Passage given
****************************************

See original GitHub issue

Why do you not do this:

def inner_loop2():
    n_inner_iter = 5
    inner_opt = torch.optim.SGD(net.parameters(), lr=1e-1)

    qry_losses = []
    qry_accs = []
    meta_opt.zero_grad()
    meta_loss = 0
    for i in range(task_num):
        with higher.innerloop_ctx(
            net, inner_opt, copy_initial_weights=False
        ) as (fnet, diffopt):
            # Optimize the likelihood of the support set by taking
            # gradient steps w.r.t. the model's parameters.
            # This adapts the model's meta-parameters to the task.
            # higher is able to automatically keep copies of
            # your network's parameters as they are being updated.
            for _ in range(n_inner_iter):
                spt_logits = fnet(x_spt[i])
                spt_loss = F.cross_entropy(spt_logits, y_spt[i])
                diffopt.step(spt_loss)

            # The final set of adapted parameters will induce some
            # final loss and accuracy on the query dataset.
            # These will be used to update the model's meta-parameters.
            qry_logits = fnet(x_qry[i])
            qry_loss = F.cross_entropy(qry_logits, y_qry[i])
            qry_losses.append(qry_loss.detach())
            qry_acc = (qry_logits.argmax(
                dim=1) == y_qry[i]).sum().item() / querysz
            qry_accs.append(qry_acc)

            # Update the model's meta-parameters to optimize the query
            # losses across all of the tasks sampled in this batch.
            # This unrolls through the gradient steps.
            #qry_loss.backward()
            meta_loss += qry_loss

    qry_losses = sum(qry_losses) / task_num
    qry_losses.backward()
    meta_opt.step()
    qry_accs = 100. * sum(qry_accs) / task_num
    i = epoch + float(batch_idx) / n_train_iter
    iter_time = time.time() - start_time

instead of what you have:

def inner_loop1():
    n_inner_iter = 5
    inner_opt = torch.optim.SGD(net.parameters(), lr=1e-1)

    qry_losses = []
    qry_accs = []
    meta_opt.zero_grad()
    for i in range(task_num):
        with higher.innerloop_ctx(
            net, inner_opt, copy_initial_weights=False
        ) as (fnet, diffopt):
            # Optimize the likelihood of the support set by taking
            # gradient steps w.r.t. the model's parameters.
            # This adapts the model's meta-parameters to the task.
            # higher is able to automatically keep copies of
            # your network's parameters as they are being updated.
            for _ in range(n_inner_iter):
                spt_logits = fnet(x_spt[i])
                spt_loss = F.cross_entropy(spt_logits, y_spt[i])
                diffopt.step(spt_loss)

            # The final set of adapted parameters will induce some
            # final loss and accuracy on the query dataset.
            # These will be used to update the model's meta-parameters.

****************************************

[Page and screen pointing data]
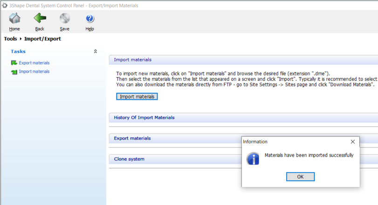
Task: Click the Home house icon
Action: tap(14, 19)
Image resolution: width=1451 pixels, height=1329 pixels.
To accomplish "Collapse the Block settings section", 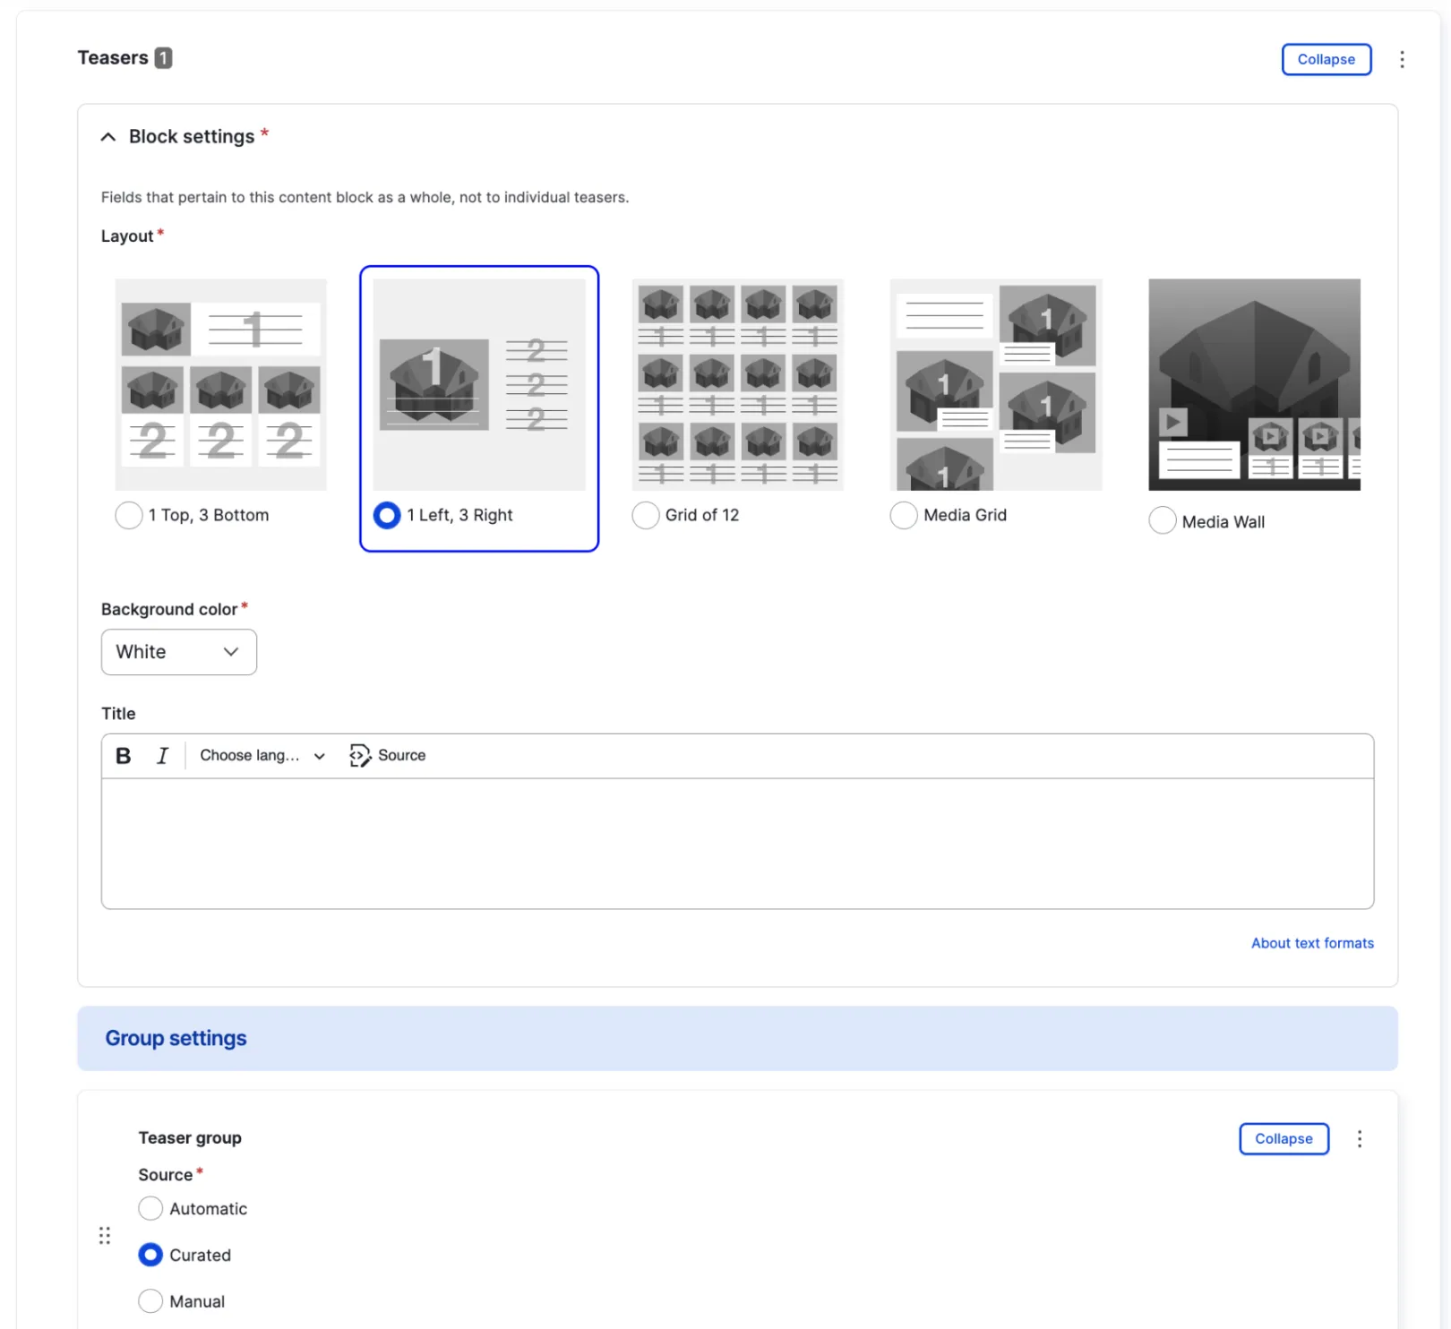I will click(x=107, y=136).
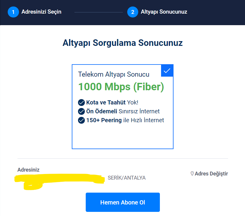Screen dimensions: 245x216
Task: Click the selected checkmark in card corner
Action: pyautogui.click(x=167, y=70)
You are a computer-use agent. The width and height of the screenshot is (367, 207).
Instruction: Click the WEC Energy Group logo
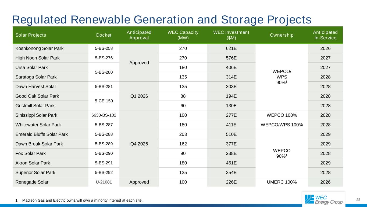coord(323,199)
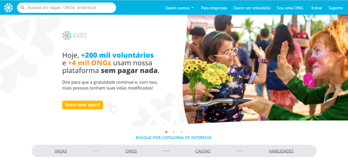Open Sou uma ONG link
The width and height of the screenshot is (348, 162).
coord(290,8)
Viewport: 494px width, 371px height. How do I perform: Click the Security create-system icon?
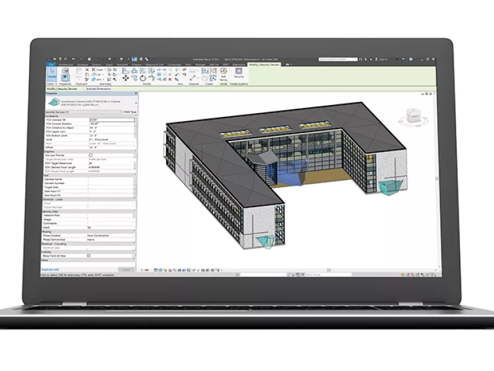(238, 73)
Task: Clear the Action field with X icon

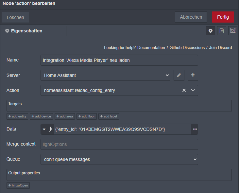Action: (x=184, y=90)
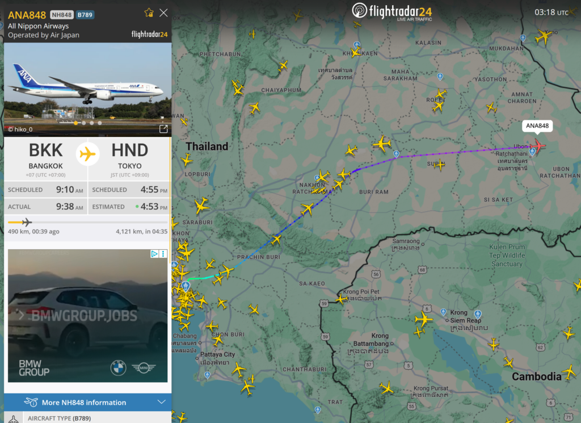The image size is (581, 423).
Task: Click the Bangkok airport blue pin marker
Action: pos(186,286)
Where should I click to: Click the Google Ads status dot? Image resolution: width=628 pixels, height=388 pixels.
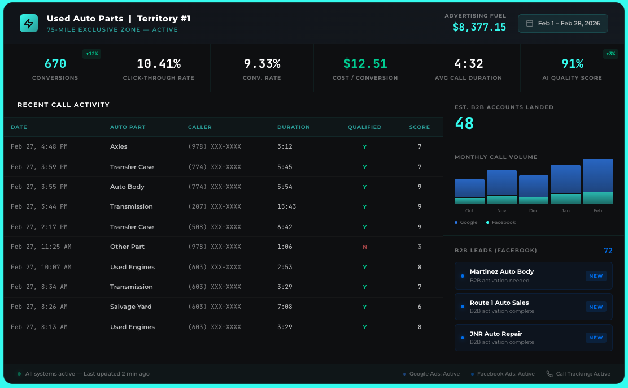(404, 374)
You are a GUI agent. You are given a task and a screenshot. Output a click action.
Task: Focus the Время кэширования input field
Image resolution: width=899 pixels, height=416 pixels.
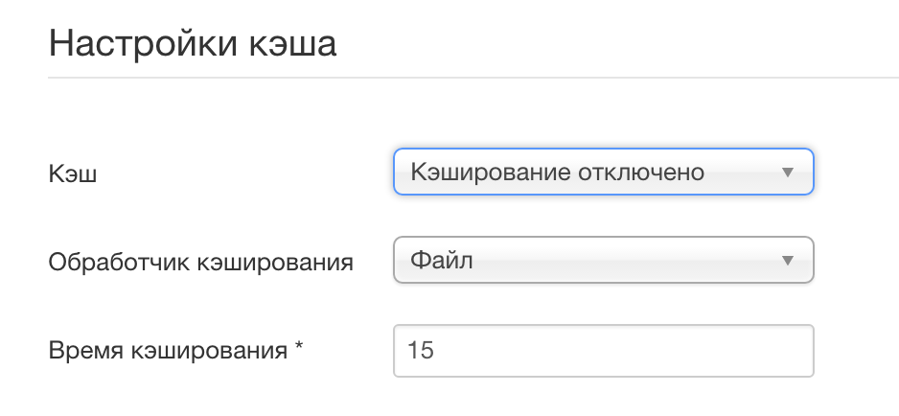(x=603, y=350)
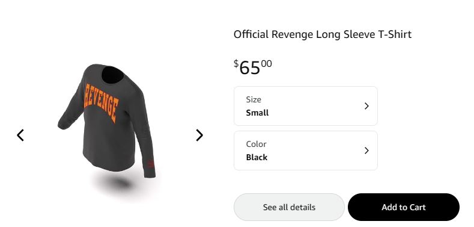Click the orange REVENGE logo on shirt
Viewport: 474px width, 227px height.
(x=101, y=102)
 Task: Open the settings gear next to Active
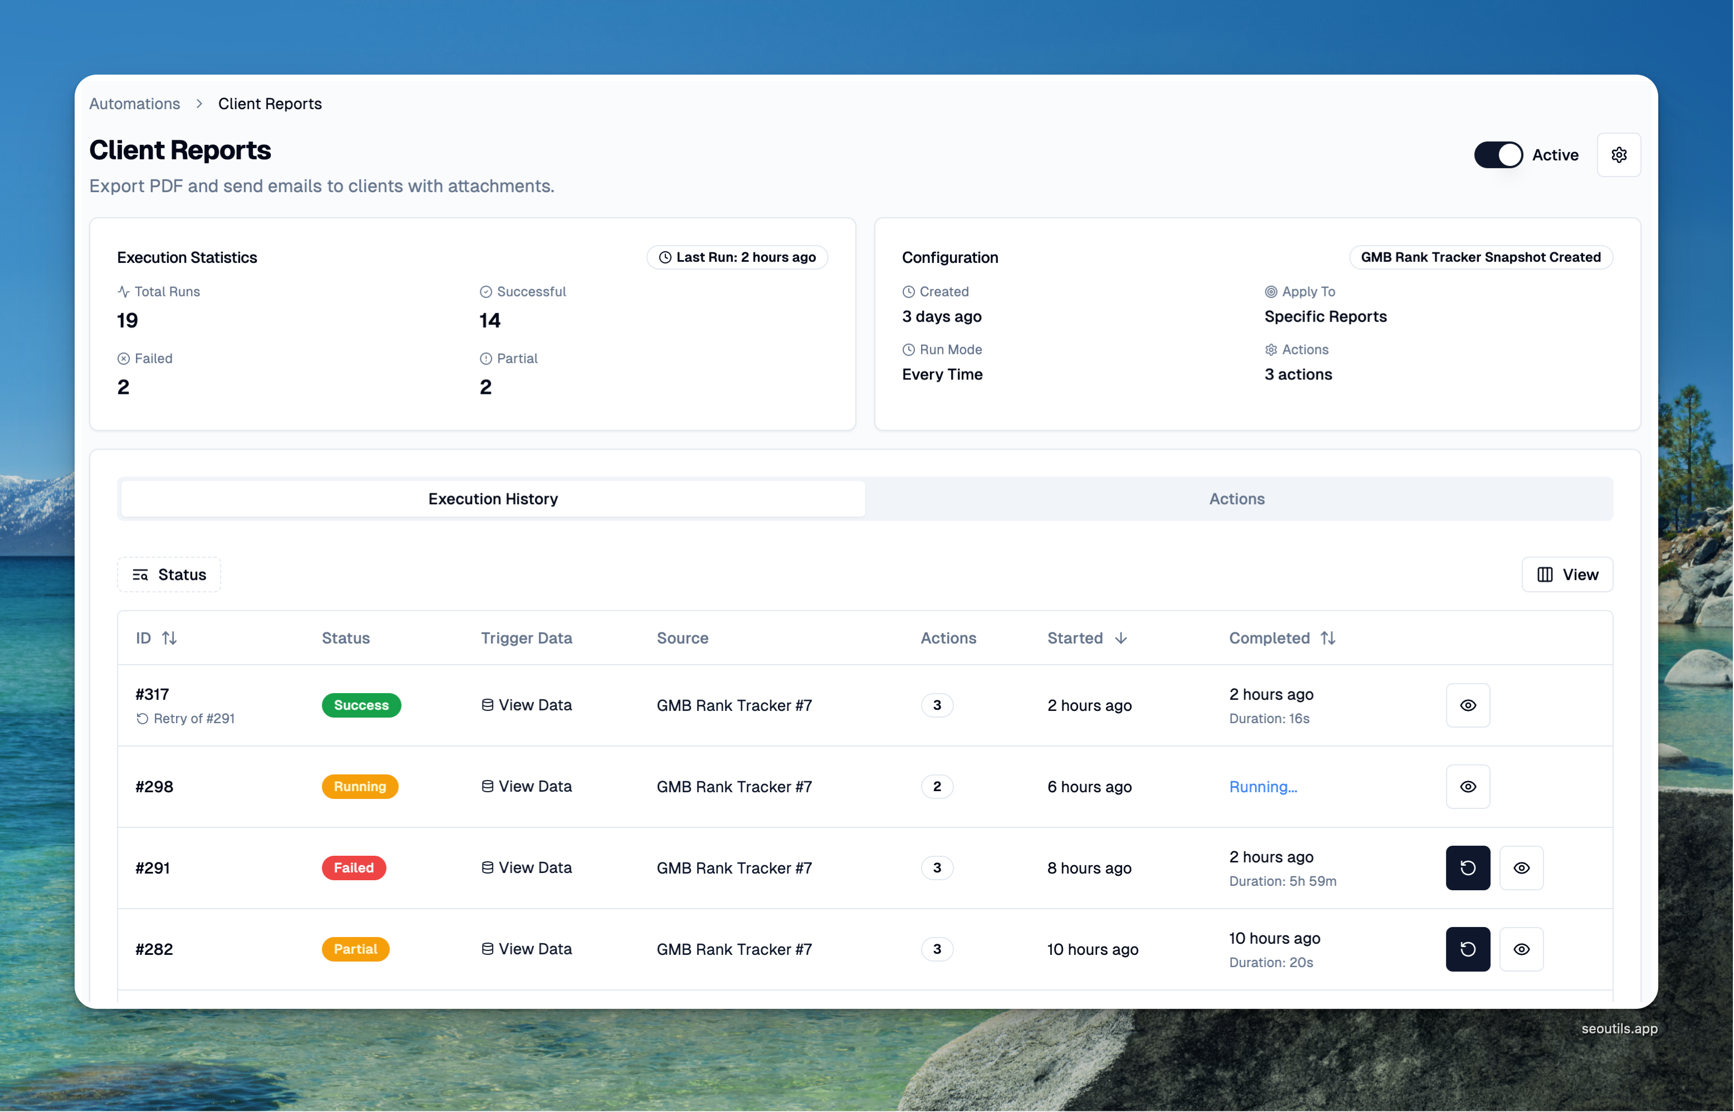(1618, 155)
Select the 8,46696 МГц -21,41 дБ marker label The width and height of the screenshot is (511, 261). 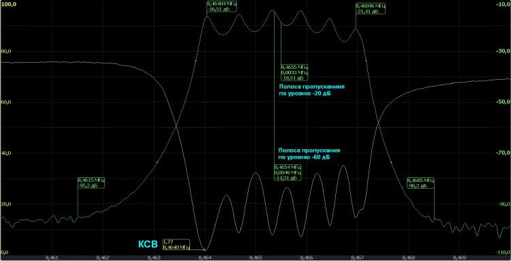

****************************************

Problems and tasks
• 1. Answer these questions about the GitHub issue excerpt:
(a) What value does inner_loop2 assign to n_inner_iter?
(b) What learning rate does inner_loop1 pass to torch.optim.SGD?
(c) After the loop over tasks in inner_loop2, which variable has .backward() called on it?
• 2. Proceed with the meta-learning code from the GitHub issue, starting after its final comment line.

Responses to the tasks
• 1.
(a) 5
(b) 1e-1
(c) qry_losses

• 2.
            qry_logits = fnet(x_qry[i])
            qry_loss = F.cross_entropy(qry_logits, y_qry[i])
            qry_losses.append(qry_loss.detach())
            qry_acc = (qry_logits.argmax(
                dim=1) == y_qry[i]).sum().item() / querysz
            qry_accs.append(qry_acc)

            # Update the model's meta-parameters to optimize the query
            # losses across all of the tasks sampled in this batch.
            # This unrolls through the gradient steps.
            qry_loss.backward()

    meta_opt.step()
    qry_losses = sum(qry_losses) / task_num
    qry_accs = 100. * sum(qry_accs) / task_num
    i = epoch + float(batch_idx) / n_train_iter
    iter_time = time.time() - start_time

https://github.com/facebookresearch/higher/blob/e45c1a059e39a16fa016d37bc15397824c65547c/examples/maml-omniglot.py#L130

https://stackoverflow.com/questions/62394411/why-not-accumulate-query-loss-and-then-take-derivative-in-maml-with-pytorch-and

Issue Analytics

State:
Created 3 years ago
Comments:8 (8 by maintainers)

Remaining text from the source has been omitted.